With this in mind, I headed to the mall. I guess I figured that Claire's worked for me more than 20 years ago, so why wouldn't it work for me now? Plus I could window shop and see a movie afterwards. It was to be a multi-tasking experience. I swung into the boutique and waited in line. At the counter was a harried 50-something woman who appeared to be working the store alone. That might've been my first clue to put off my errand of doom. But I was already there and my matinee started in a ½ hour, so I stayed.
I got to the front and told saleslady what I wanted to do. "Great!" she replied with her mouth while her eyes flashed, "I want to murder you." I was sent off to a corner where I filled out paperwork releasing Claire's of any responsibility whatsoever. I might've even signed away my firstborn, but I'm not having kids so the joke is on them!
Finally the woman approached and we chatted about the plan. Then I asked the fateful question:
"Oh, by the way, can you swim in the ocean soon after you get your ears pierced?" I inquired.
"Why would you be worried about swimming in the ocean? We live in Oregon." was her arch response.

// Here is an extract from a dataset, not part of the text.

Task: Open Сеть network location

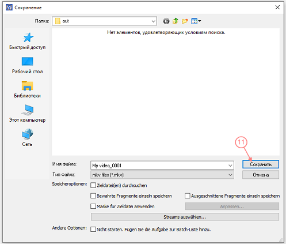Action: tap(28, 138)
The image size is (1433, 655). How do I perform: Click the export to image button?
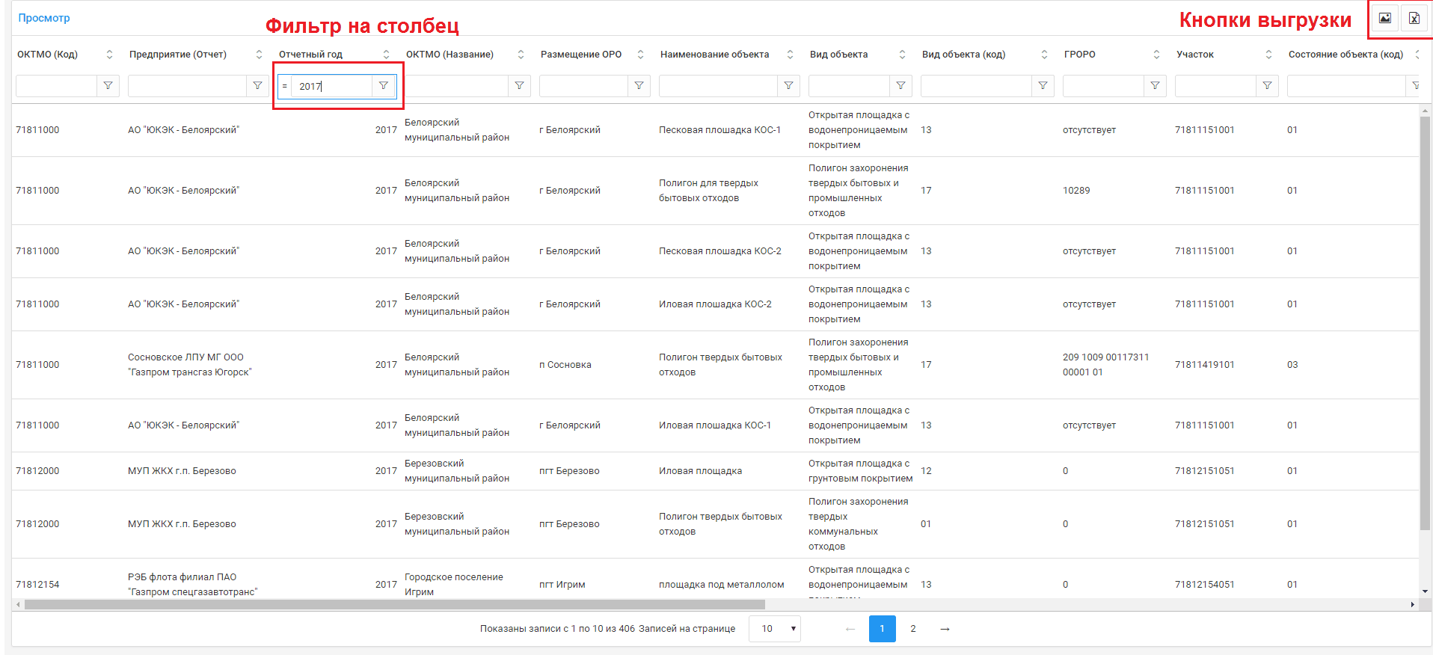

"Well, I'm leaving for Oahu in about a week. Should I be worried about infection?"
She grasped her clipboard so hard that I thought it might break in half. Her face contorted as if she'd just drank a carton of sour milk. She stared at me for almost a minute before saying, "You're going to Hawaii? In about a week? How lovely! I've always wanted to go there. And of course you should get your ears pierced right now. You have nothing to worry about!"
Much like you know Cheryl Strayed made it out of the forest because she lived to write her stunning memoir, Wild, the reader can most likely ascertain that I too went through with my life-changing decision. I let the angry, over-worked, under-appreciated, 50-something who was working at Claire's without a financial net or vacation time pierce my ears. Four times, to be exact. And then I went to Waikiki. (Well, first I went to my movie. Another great experience you can read about here.)
I was feeling a bit of trepidation about my decision that first day on Oahu when I initially considered hopping in the water, but the warmth quickly overtook me and I spent the rest of my time happily chasing waves. Meanwhile, no sooner than you could say "Mai Tai," and my ears were becoming infected with gifts from the salty sea.
I tried to deny it at first. She couldn't possibly be that mean and I couldn't possibly be that dumb. I spent my evenings swabbing my ears with the solution Claire's had sent home with me. I was diligent, but deep in my heart I knew it was a lost cause. Indeed, I did have something to worry about.
Which brings us to the doctor's office. I was foolish to revisit a fashion choice inspired by Madonna. I was even more foolish to take advice from a bitter woman with a Hawaiian-sized chip on her shoulder. (Not that I blame her - I just wish I hadn't gotten nabbed in the crosshairs.) Luckily I caught the icky stuff in time - only one piercing closed and I was saved from something more serious. Now I have 5 holes instead of 6. (Miraculously the notches on my bedpost has remained the same.) I also learned a valuable lesson: you can't go home again, but if you're lucky you can fix the stupidest of mistakes with health insurance.